Scheduled for the Ellátoház tomorrow, Saturday, 21 March, the event is now being slated for 21 April. This Facebook page will keep everyone informed on developments. A cremation ceremony will be held in private.

For everyone who knew him – and few expats passing through Budapest over the last 25 years didn’t chance upon this affable barfly – Big Mark was part of the furniture. Orbiting the classic hangouts of the day – he practically lived in the Sixtus, God rest its soul, for eons – this gruff, rotund Cockney also carved himself out an ever-more successful career in film and TV.

Sketches from his life, up to 2014 at least, can be found here, in an interview with Mark We Love Budapest ran back in the day. His was a path illuminated by Budapest – “…I knew I’d found my place,” as he says – and one many of us fellow travellers have traipsed down.

Stars warmed to him for his down-to-earth honesty in a milieu otherwise characterised by false smiles and backstabbing. Some would even allow themselves (fools!) to be led astray on forays into the deepest realms of Budapest revelry, somehow making it back on set, very much worse for wear, at the crack of dawn. One of Big Mark’s many, many bar tales had him waking up wrapped around someone’s plant pot with UK comedian Keith Allen’s mobile phone in his pocket.
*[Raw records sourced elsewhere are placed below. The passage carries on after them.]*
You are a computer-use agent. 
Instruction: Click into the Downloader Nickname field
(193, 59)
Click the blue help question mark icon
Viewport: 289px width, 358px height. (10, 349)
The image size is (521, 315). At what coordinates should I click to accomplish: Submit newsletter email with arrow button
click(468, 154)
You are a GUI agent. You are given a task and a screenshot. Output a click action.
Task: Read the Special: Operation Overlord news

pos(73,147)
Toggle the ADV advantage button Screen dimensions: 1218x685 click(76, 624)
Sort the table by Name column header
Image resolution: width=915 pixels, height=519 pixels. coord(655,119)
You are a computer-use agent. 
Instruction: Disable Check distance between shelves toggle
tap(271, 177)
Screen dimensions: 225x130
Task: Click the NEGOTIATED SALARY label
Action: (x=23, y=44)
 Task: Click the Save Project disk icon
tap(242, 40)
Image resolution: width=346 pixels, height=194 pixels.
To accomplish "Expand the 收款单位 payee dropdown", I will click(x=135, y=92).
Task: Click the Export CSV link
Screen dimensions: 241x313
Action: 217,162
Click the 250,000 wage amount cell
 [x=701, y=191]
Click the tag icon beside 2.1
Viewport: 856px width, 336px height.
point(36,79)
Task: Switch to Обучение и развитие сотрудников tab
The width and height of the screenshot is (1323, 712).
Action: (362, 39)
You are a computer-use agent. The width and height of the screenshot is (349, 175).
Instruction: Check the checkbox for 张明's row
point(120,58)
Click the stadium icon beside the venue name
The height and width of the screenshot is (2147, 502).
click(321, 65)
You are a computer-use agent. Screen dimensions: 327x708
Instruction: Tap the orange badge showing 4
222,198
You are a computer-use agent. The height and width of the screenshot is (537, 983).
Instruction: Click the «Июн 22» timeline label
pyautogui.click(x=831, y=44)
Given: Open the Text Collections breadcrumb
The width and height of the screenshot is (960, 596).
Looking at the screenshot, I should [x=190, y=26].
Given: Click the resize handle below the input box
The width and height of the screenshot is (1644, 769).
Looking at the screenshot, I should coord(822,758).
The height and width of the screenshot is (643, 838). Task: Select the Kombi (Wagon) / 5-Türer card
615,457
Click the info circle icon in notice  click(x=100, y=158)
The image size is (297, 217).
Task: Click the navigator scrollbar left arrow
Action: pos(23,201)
For the rest of us who propped up a bar counter with him – or watched him perform as part of hilariously outré local rap act the Homeless Millionaires – Big Mark was a constant and amiable presence. Between jobs, he could be spied in the most foreboding reaches of the Vittula, holding court or working his way through another Facán in solitary fashion, a Dickensian figure in a world of Jarmuschian nighthawks.

Those tempting in-betweens shortened by increasingly prestigious film work, Houdini by way of good example, Phelan still remained in character. He remained, in fact, Big Mark, whether being applauded by Oscar-winning Adrien Brody or pontificating over Chelsea's flimsy back four.

Let’s hope that drink-up happens as he would have wished – perhaps those of us who knew him could raise a glass in our own way at some point tomorrow. 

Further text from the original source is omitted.